Task prompt |
Transcribe the whole listing exactly.

Task material |
== Segment start ==
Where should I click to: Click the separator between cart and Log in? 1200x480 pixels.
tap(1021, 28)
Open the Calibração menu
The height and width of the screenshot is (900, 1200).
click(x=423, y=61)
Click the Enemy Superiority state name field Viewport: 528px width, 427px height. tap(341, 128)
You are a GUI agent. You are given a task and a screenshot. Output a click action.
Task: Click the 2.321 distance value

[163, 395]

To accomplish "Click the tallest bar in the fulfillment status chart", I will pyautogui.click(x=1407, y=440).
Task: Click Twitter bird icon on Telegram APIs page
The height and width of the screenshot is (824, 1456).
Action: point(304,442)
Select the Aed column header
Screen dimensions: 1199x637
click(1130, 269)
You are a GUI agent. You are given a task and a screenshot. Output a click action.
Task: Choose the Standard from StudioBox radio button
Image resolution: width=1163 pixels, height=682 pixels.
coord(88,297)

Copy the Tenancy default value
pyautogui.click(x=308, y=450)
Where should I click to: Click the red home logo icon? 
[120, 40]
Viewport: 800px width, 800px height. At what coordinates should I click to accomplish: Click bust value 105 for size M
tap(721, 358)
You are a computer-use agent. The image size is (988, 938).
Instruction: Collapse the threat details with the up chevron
== Segment end ==
Solution to this task |
Where should I click to: Click the separator between cart and Log in? 1200x480 pixels.
tap(1021, 28)
Open the Calibração menu
The height and width of the screenshot is (900, 1200).
click(x=423, y=61)
Click the Enemy Superiority state name field Viewport: 528px width, 427px height. tap(341, 128)
You are a GUI agent. You are given a task and a screenshot. Output a click action.
Task: Click the 2.321 distance value

[163, 395]

To accomplish "Click the tallest bar in the fulfillment status chart", I will pyautogui.click(x=1407, y=440).
Task: Click Twitter bird icon on Telegram APIs page
The height and width of the screenshot is (824, 1456).
Action: point(304,442)
Select the Aed column header
Screen dimensions: 1199x637
click(1130, 269)
You are a GUI agent. You are given a task and a screenshot. Output a click action.
Task: Choose the Standard from StudioBox radio button
Image resolution: width=1163 pixels, height=682 pixels.
coord(88,297)

Copy the Tenancy default value
pyautogui.click(x=308, y=450)
Where should I click to: Click the red home logo icon? 
[120, 40]
Viewport: 800px width, 800px height. At what coordinates should I click to accomplish: Click bust value 105 for size M
tap(721, 358)
You are a computer-use agent. The image size is (988, 938).
Instruction: Collapse the threat details with the up chevron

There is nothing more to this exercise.